Charlie recalled the way that Howell, who grew up just a couple miles from the Medfords, would instinctively gravitate to kids who “might need a little extra help,” as he put it. It was if Howell, though being cut from an All-American cloth, as it were, was a champion of those who perhaps weren’t quite as blessed. It happened with Maureen Miller’s adopted son, Ian, too (see article on 2B). Said Charlie: “He was such a good kid, and this was such a loss for everybody who knew him.”
Halston and Howell lost touch a bit after elementary school, as they went their separate ways at Waynesville Middle School. Halston would eventually graduate from Tuscola, Howell from T.C. Roberson. But once Howell became a friend of the family, he was always that, as the Medfords found out one day a couple years ago.
Charlie and Sarah were out and about — Charlie can’t remember exactly where — walking back to their car in a parking lot, when they spotted Howell.

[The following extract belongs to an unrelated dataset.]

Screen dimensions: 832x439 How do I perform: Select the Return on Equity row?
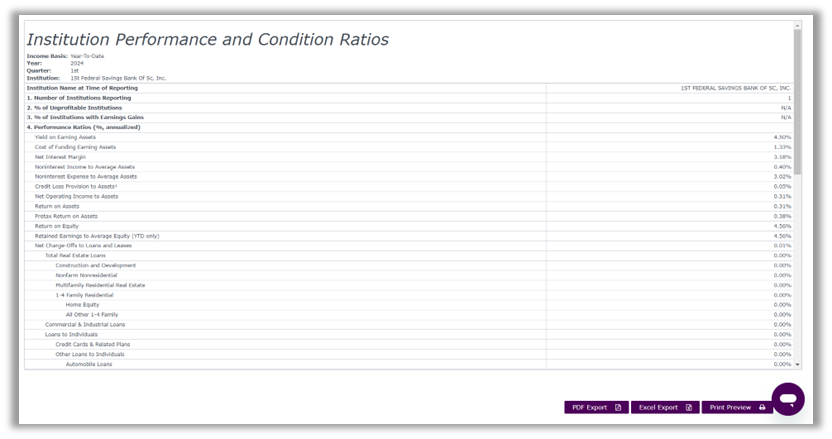tap(409, 226)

It had been several years since they’d seen him, but Howell came right over and chatted them up, as if they’d never even been apart.
That was the last time they’d ever see Howell.
“He was just that kind of nice person,” Charlie said. “He was special, that’s really all there is to it.”
Charlie, like most people who knew Howell, wasn’t surprised to find out that Howell acted in such a heroic manner during the shooting at UNC Charlotte. Said Charlie: “I thought ‘that’s par.’ That was just his personality.”
Charlie was at Firefly restaurant in Waynesville with some high school friends when an alert came across everyone’s phones, informing them of the shooting. One of Charlie’s friends (who was not in attendance) has a son who goes to UNC Charlotte, so she was trying to figure out if he was OK. Once she realized he was safe, Charlie didn’t think much about the shooting for the rest of the night.
But the next morning, he received a call from a neighbor he knew well. She had terrible news: Howell had been killed in the shooting.
“That just destroyed me,” Charlie said. “There I was, out having a good time, while Riley was involved in something so terrible. I felt bad about having all of this fun, while Riley won’t ever be able to do that again. It’s just a shame all that got snuffed out.”
But then Charlie and Sarah began looking through old pictures of their son and Howell, and realized how the latter almost always had an arm around his old buddy. It reminded Charlie of just how much Howell had meant to Halston — that shy, young redhead — during their elementary school years.
Then Charlie started thinking about how Howell had acted in the heat of the moment, how he’d saved all those people. Charlie tried to glean the good from such a horrible tragedy, and what he came up with is this: because someone like Howell — who “wasn’t trained [for that situation], but knew what had to be done” — acted in such a courageous manner, maybe, just maybe, potential mass shooters will think twice about going through with their demented plans in the future. Maybe they’ll think: “This may not go exactly as I planned.”
Perhaps that’ll turn out to be true. Or maybe it won’t. But that’s what Charlie hopes Howell’s legacy will be when the sting of this awful tragedy subsides.
“Riley is the hero of this,” Charlie said. “Nobody cares about the guy who did the crime. Nobody is glorifying him, like they did with Columbine and the other ones. They’re glorifying Riley, which is the way it should be.”